# The problem
Output every record word for word.

Stored records
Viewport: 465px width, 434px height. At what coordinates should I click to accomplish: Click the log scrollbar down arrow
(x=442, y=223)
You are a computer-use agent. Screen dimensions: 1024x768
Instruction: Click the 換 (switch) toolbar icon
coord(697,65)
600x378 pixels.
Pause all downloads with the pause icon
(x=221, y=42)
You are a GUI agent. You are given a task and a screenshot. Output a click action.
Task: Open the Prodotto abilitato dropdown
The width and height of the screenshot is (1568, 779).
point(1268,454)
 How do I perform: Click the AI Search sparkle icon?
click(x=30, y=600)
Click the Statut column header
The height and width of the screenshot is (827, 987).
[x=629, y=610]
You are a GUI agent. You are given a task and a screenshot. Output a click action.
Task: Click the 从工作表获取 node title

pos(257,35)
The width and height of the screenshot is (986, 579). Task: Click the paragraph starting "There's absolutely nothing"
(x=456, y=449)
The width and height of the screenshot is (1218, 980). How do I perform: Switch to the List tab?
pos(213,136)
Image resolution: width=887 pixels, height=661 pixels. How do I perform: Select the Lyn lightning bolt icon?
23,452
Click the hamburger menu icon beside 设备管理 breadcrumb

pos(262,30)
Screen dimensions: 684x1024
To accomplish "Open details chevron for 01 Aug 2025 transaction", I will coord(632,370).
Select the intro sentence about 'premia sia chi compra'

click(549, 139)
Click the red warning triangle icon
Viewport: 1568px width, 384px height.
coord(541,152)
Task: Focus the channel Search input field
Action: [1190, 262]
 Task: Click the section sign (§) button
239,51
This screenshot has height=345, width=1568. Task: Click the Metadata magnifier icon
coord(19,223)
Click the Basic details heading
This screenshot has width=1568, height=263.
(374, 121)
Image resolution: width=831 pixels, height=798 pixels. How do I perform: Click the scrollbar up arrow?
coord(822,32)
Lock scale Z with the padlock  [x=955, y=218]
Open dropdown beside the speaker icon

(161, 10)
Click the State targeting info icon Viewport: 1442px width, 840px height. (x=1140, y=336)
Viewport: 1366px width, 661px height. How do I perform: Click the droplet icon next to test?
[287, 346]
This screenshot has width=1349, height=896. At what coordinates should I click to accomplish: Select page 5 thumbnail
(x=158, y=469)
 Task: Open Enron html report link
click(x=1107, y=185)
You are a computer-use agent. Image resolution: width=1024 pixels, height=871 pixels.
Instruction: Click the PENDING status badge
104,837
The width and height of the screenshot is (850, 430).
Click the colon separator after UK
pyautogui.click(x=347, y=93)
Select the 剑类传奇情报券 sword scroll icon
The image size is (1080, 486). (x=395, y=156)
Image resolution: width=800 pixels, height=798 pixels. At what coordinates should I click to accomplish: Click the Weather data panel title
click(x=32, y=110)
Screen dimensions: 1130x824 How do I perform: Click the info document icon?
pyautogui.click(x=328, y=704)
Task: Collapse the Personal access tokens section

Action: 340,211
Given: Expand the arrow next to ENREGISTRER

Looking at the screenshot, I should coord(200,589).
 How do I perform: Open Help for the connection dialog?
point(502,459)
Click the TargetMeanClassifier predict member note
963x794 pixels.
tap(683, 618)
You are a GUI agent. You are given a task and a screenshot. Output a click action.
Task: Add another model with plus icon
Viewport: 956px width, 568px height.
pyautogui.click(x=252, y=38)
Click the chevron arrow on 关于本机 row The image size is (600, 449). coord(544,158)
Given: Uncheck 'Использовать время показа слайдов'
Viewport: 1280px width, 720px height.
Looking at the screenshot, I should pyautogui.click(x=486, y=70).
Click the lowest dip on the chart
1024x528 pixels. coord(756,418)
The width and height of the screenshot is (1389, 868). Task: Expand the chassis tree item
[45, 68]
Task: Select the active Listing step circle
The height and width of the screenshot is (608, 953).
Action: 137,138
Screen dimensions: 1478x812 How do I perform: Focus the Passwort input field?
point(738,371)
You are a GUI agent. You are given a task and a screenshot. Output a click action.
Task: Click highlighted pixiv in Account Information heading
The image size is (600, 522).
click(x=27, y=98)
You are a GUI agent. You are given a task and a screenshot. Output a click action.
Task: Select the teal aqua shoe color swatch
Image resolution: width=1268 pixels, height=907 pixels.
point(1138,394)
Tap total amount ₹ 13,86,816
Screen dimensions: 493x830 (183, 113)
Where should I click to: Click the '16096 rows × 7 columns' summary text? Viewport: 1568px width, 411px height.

# Problem solution
Viewport: 465px width, 434px height. At what coordinates should I click to accomplish: Click the log scrollbar down arrow
(x=442, y=223)
You are a computer-use agent. Screen dimensions: 1024x768
Instruction: Click the 換 (switch) toolbar icon
coord(697,65)
600x378 pixels.
Pause all downloads with the pause icon
(x=221, y=42)
You are a GUI agent. You are given a task and a screenshot. Output a click action.
Task: Open the Prodotto abilitato dropdown
The width and height of the screenshot is (1568, 779).
point(1268,454)
 How do I perform: Click the AI Search sparkle icon?
click(x=30, y=600)
Click the Statut column header
The height and width of the screenshot is (827, 987).
[x=629, y=610]
You are a GUI agent. You are given a task and a screenshot. Output a click action.
Task: Click the 从工作表获取 node title

pos(257,35)
The width and height of the screenshot is (986, 579). Task: Click the paragraph starting "There's absolutely nothing"
(x=456, y=449)
The width and height of the screenshot is (1218, 980). How do I perform: Switch to the List tab?
pos(213,136)
Image resolution: width=887 pixels, height=661 pixels. How do I perform: Select the Lyn lightning bolt icon?
23,452
Click the hamburger menu icon beside 设备管理 breadcrumb

pos(262,30)
Screen dimensions: 684x1024
To accomplish "Open details chevron for 01 Aug 2025 transaction", I will coord(632,370).
Select the intro sentence about 'premia sia chi compra'

click(549, 139)
Click the red warning triangle icon
Viewport: 1568px width, 384px height.
coord(541,152)
Task: Focus the channel Search input field
Action: [1190, 262]
 Task: Click the section sign (§) button
239,51
This screenshot has height=345, width=1568. Task: Click the Metadata magnifier icon
coord(19,223)
Click the Basic details heading
This screenshot has width=1568, height=263.
(374, 121)
Image resolution: width=831 pixels, height=798 pixels. How do I perform: Click the scrollbar up arrow?
coord(822,32)
Lock scale Z with the padlock  [x=955, y=218]
Open dropdown beside the speaker icon

(161, 10)
Click the State targeting info icon Viewport: 1442px width, 840px height. (x=1140, y=336)
Viewport: 1366px width, 661px height. How do I perform: Click the droplet icon next to test?
[287, 346]
This screenshot has width=1349, height=896. At what coordinates should I click to accomplish: Select page 5 thumbnail
(x=158, y=469)
 Task: Open Enron html report link
click(x=1107, y=185)
You are a computer-use agent. Image resolution: width=1024 pixels, height=871 pixels.
Instruction: Click the PENDING status badge
104,837
The width and height of the screenshot is (850, 430).
Click the colon separator after UK
pyautogui.click(x=347, y=93)
Select the 剑类传奇情报券 sword scroll icon
The image size is (1080, 486). (x=395, y=156)
Image resolution: width=800 pixels, height=798 pixels. At what coordinates should I click to accomplish: Click the Weather data panel title
click(x=32, y=110)
Screen dimensions: 1130x824 How do I perform: Click the info document icon?
pyautogui.click(x=328, y=704)
Task: Collapse the Personal access tokens section

Action: 340,211
Given: Expand the arrow next to ENREGISTRER

Looking at the screenshot, I should coord(200,589).
 How do I perform: Open Help for the connection dialog?
point(502,459)
Click the TargetMeanClassifier predict member note
963x794 pixels.
tap(683, 618)
You are a GUI agent. You are given a task and a screenshot. Output a click action.
Task: Add another model with plus icon
Viewport: 956px width, 568px height.
pyautogui.click(x=252, y=38)
Click the chevron arrow on 关于本机 row The image size is (600, 449). coord(544,158)
Given: Uncheck 'Использовать время показа слайдов'
Viewport: 1280px width, 720px height.
Looking at the screenshot, I should pyautogui.click(x=486, y=70).
Click the lowest dip on the chart
1024x528 pixels. coord(756,418)
The width and height of the screenshot is (1389, 868). Task: Expand the chassis tree item
[45, 68]
Task: Select the active Listing step circle
The height and width of the screenshot is (608, 953).
Action: 137,138
Screen dimensions: 1478x812 How do I perform: Focus the Passwort input field?
point(738,371)
You are a GUI agent. You are given a task and a screenshot. Output a click action.
Task: Click highlighted pixiv in Account Information heading
The image size is (600, 522).
click(x=27, y=98)
You are a GUI agent. You are given a task and a screenshot. Output a click action.
Task: Select the teal aqua shoe color swatch
Image resolution: width=1268 pixels, height=907 pixels.
point(1138,394)
Tap total amount ₹ 13,86,816
Screen dimensions: 493x830 (183, 113)
Where should I click to: Click the '16096 rows × 7 columns' summary text? Viewport: 1568px width, 411px height.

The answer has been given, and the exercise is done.